• Your instructions: Lines from the one containing "You are a GUI" through the last line of the data are to be returned exactly, both ends included, minus any pictures.

• Material supplied:
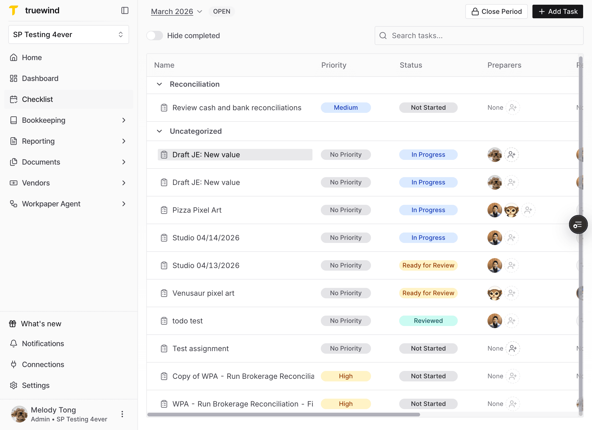Open the SP Testing 4ever workspace selector
This screenshot has height=430, width=592.
pos(68,34)
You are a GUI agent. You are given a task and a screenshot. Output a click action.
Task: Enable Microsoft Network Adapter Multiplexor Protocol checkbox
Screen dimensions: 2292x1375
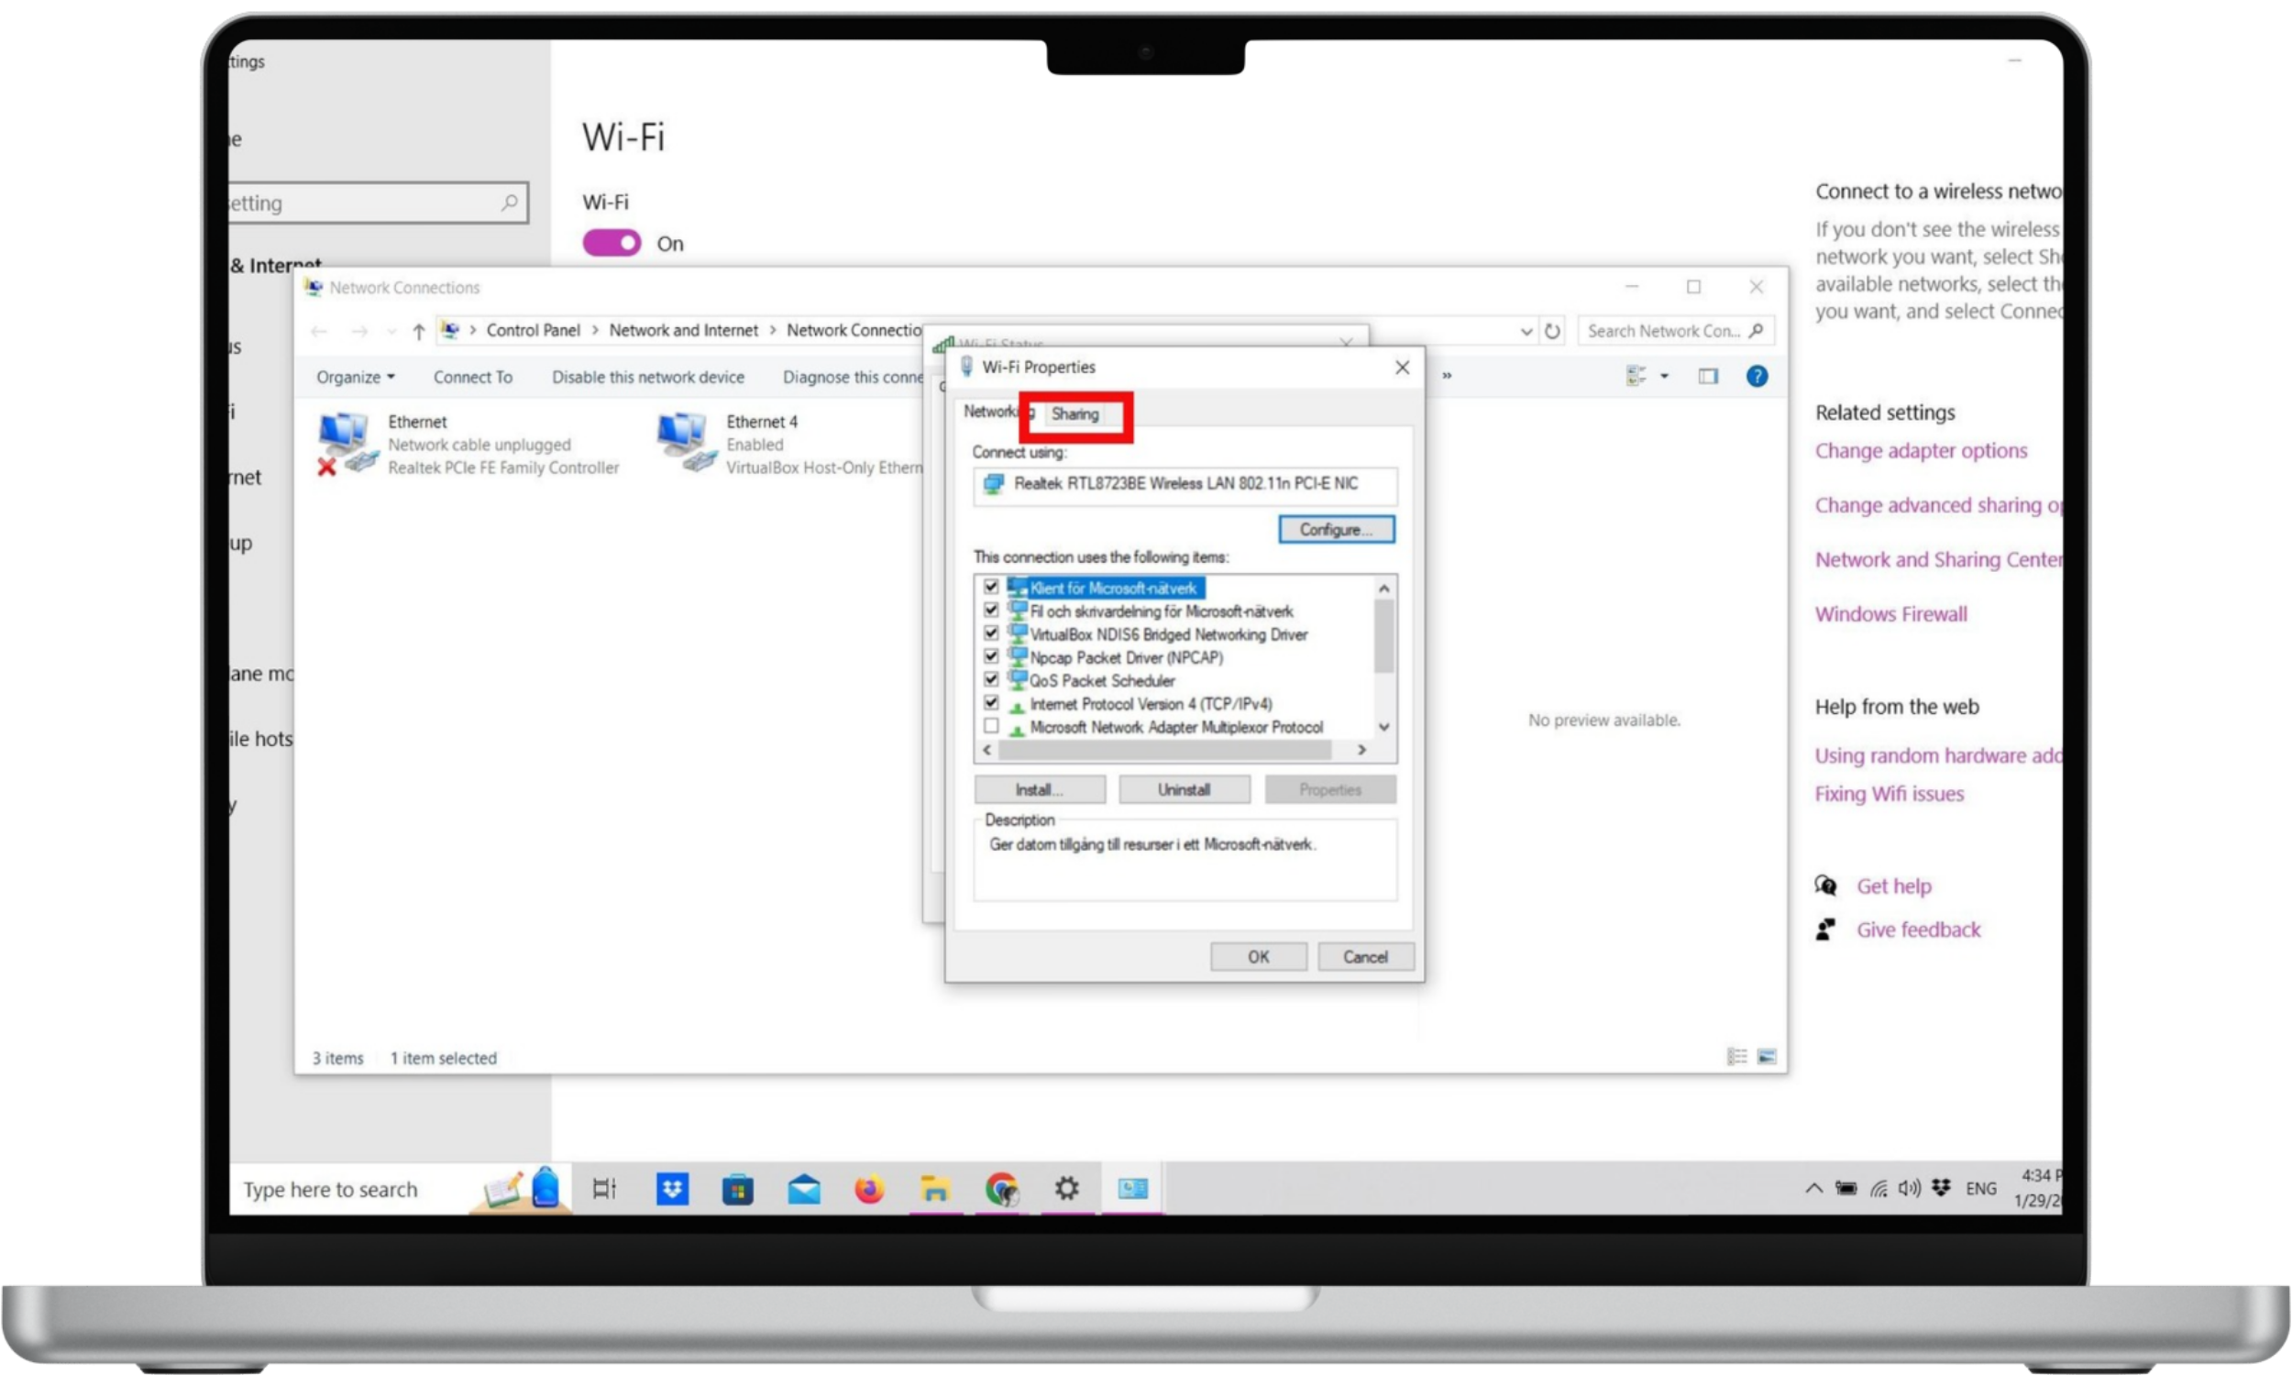click(991, 726)
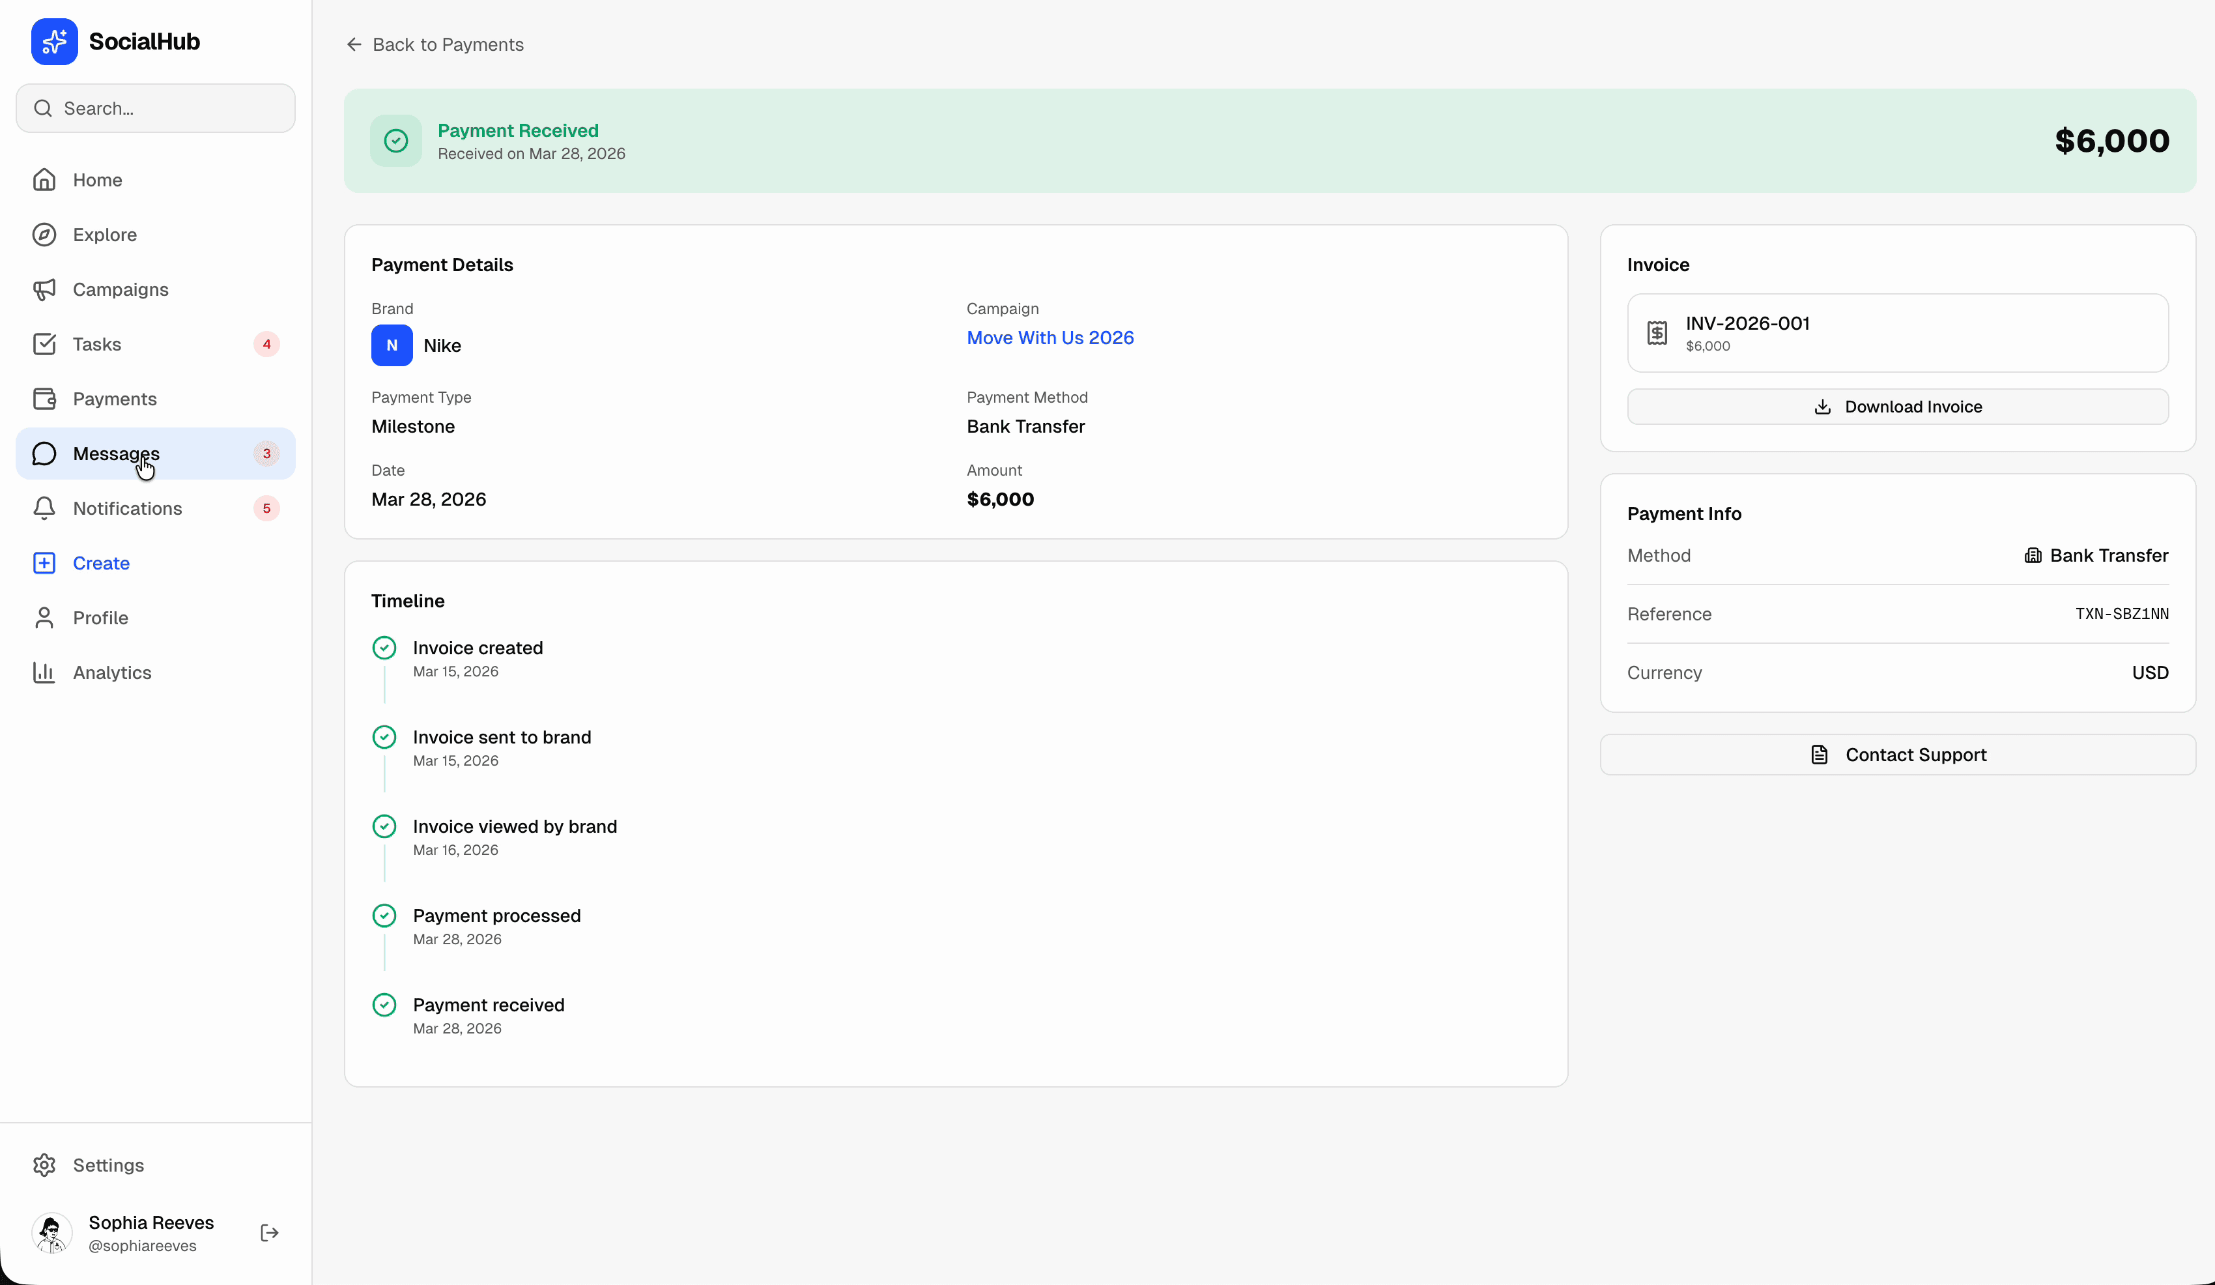The width and height of the screenshot is (2215, 1285).
Task: Open the Payments section from the sidebar
Action: (114, 398)
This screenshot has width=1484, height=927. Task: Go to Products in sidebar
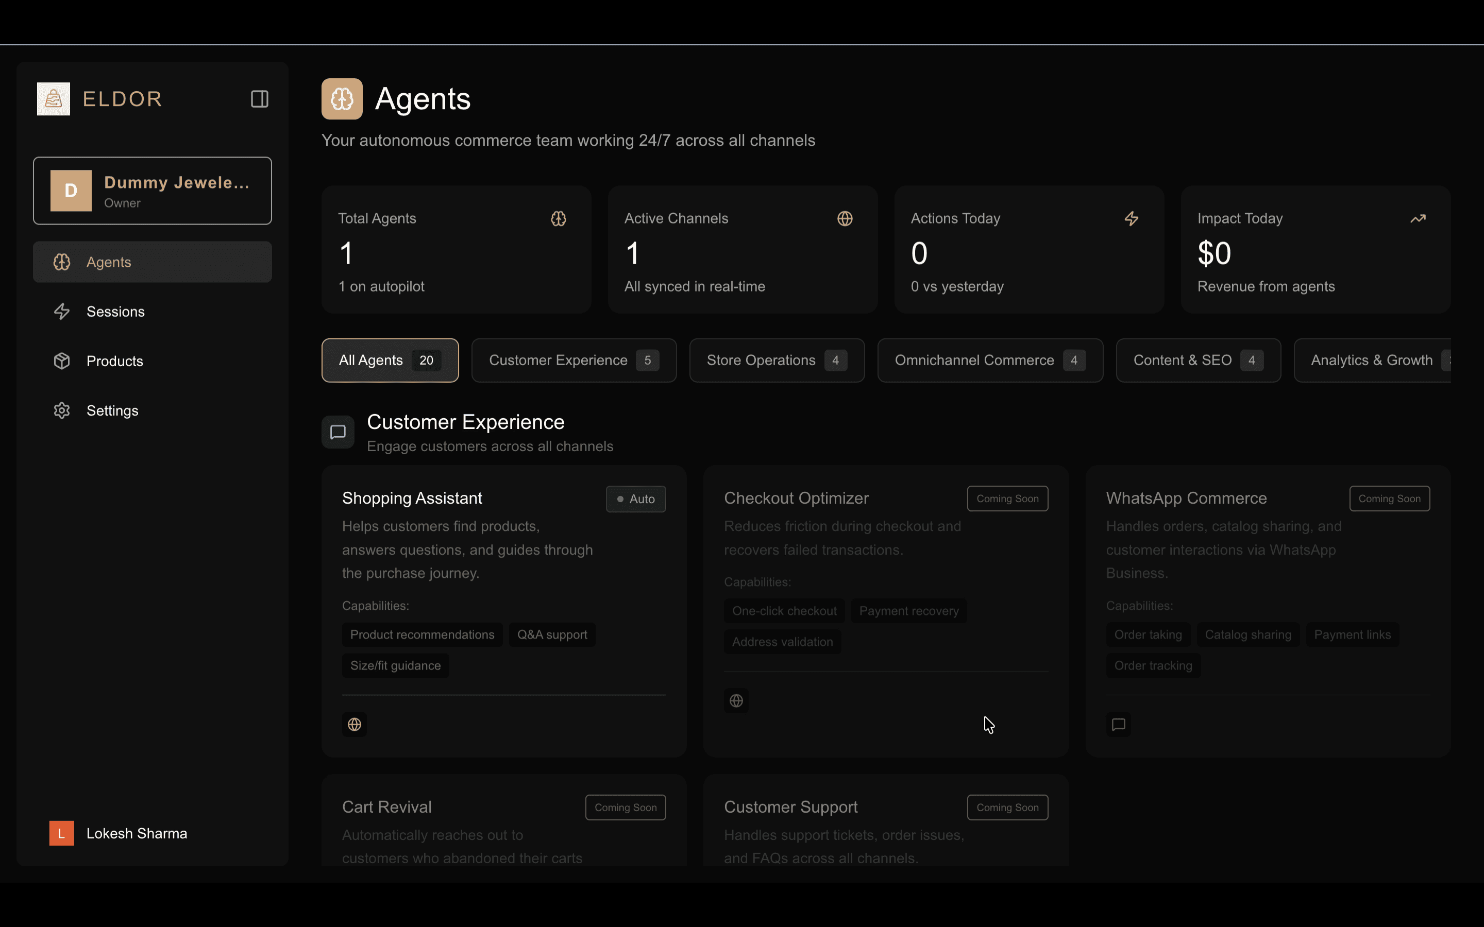(115, 361)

• Solution to the exercise:
You are a GUI agent. You are given a task and a screenshot. Output a click action.
Task: Enable Microsoft Network Adapter Multiplexor Protocol checkbox
Screen dimensions: 2292x1375
click(991, 726)
The width and height of the screenshot is (2215, 1285).
Task: Open the Payments section from the sidebar
Action: (114, 398)
This screenshot has width=1484, height=927. Task: Go to Products in sidebar
(115, 361)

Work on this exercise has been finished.